- EXERCISE DESCRIPTION
Scan the listing below for the word "agent" and state how many lines hold it. Write nothing but the number.

- PROVIDED DATA
□ □ □

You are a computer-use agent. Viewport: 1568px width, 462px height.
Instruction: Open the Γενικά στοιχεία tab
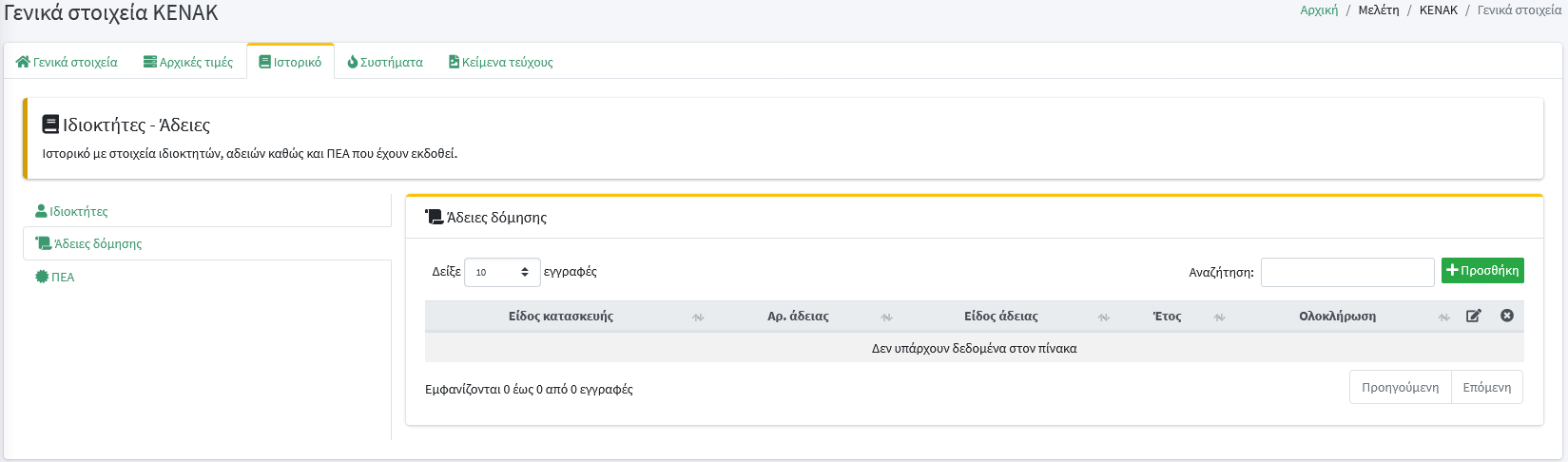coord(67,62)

□ □ □

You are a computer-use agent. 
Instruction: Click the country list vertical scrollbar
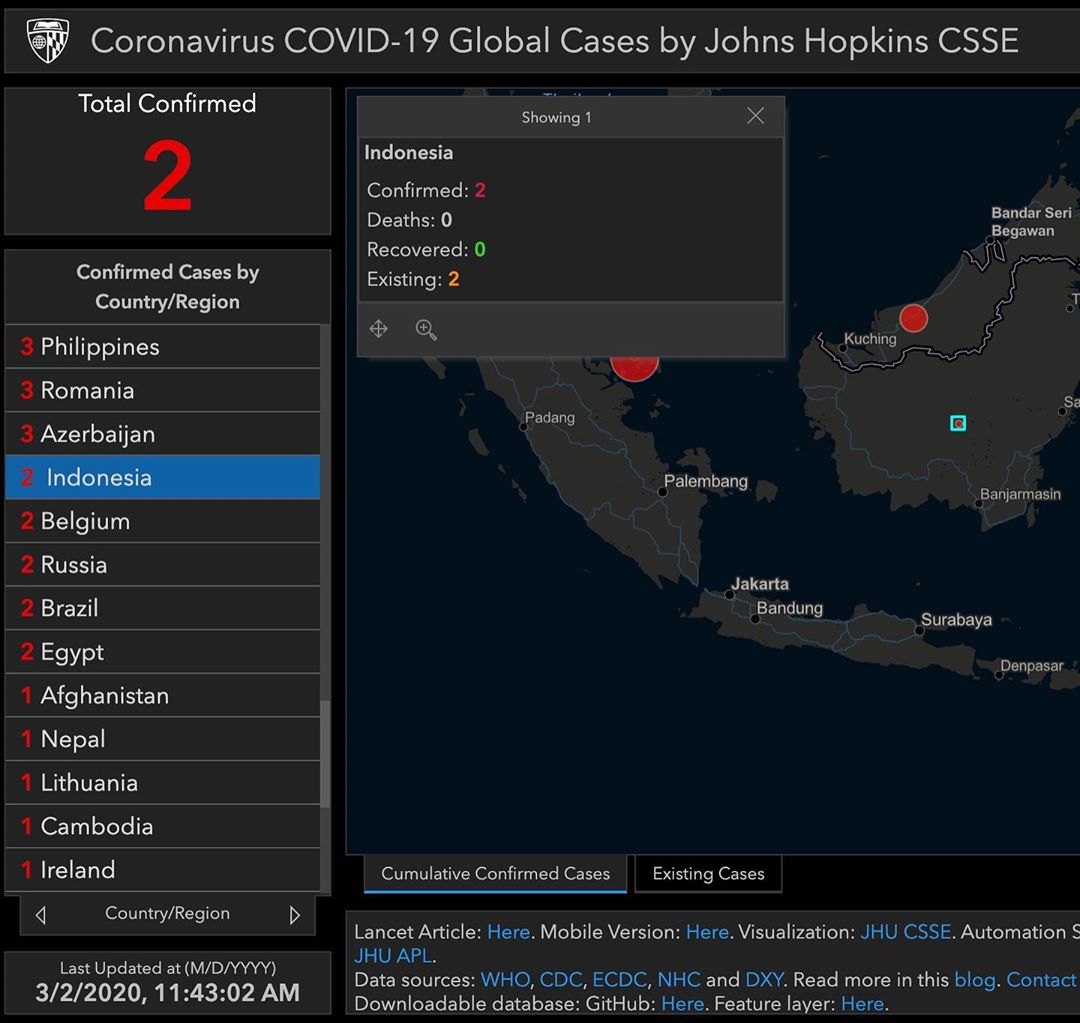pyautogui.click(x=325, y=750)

□ □ □

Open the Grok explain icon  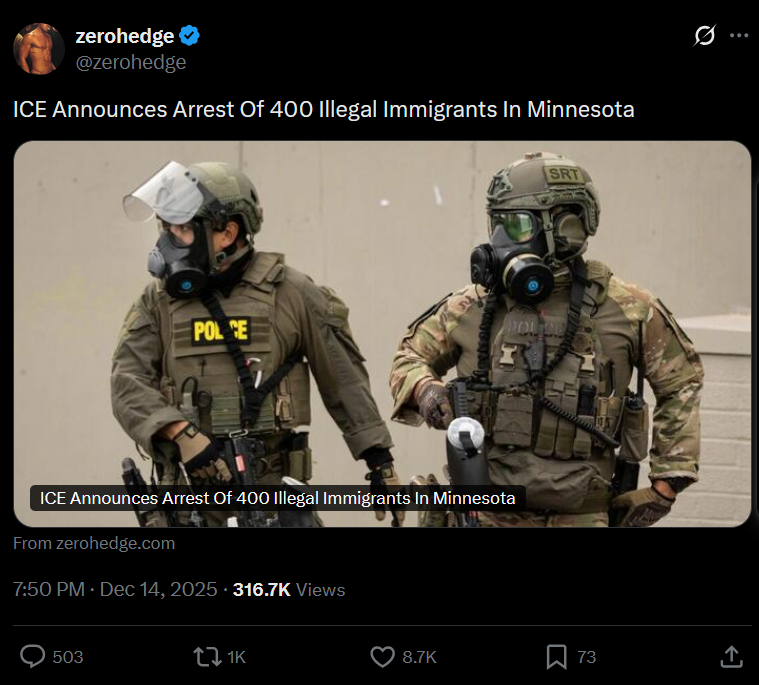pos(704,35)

□ □ □

- PROBLEM SOLUTION
2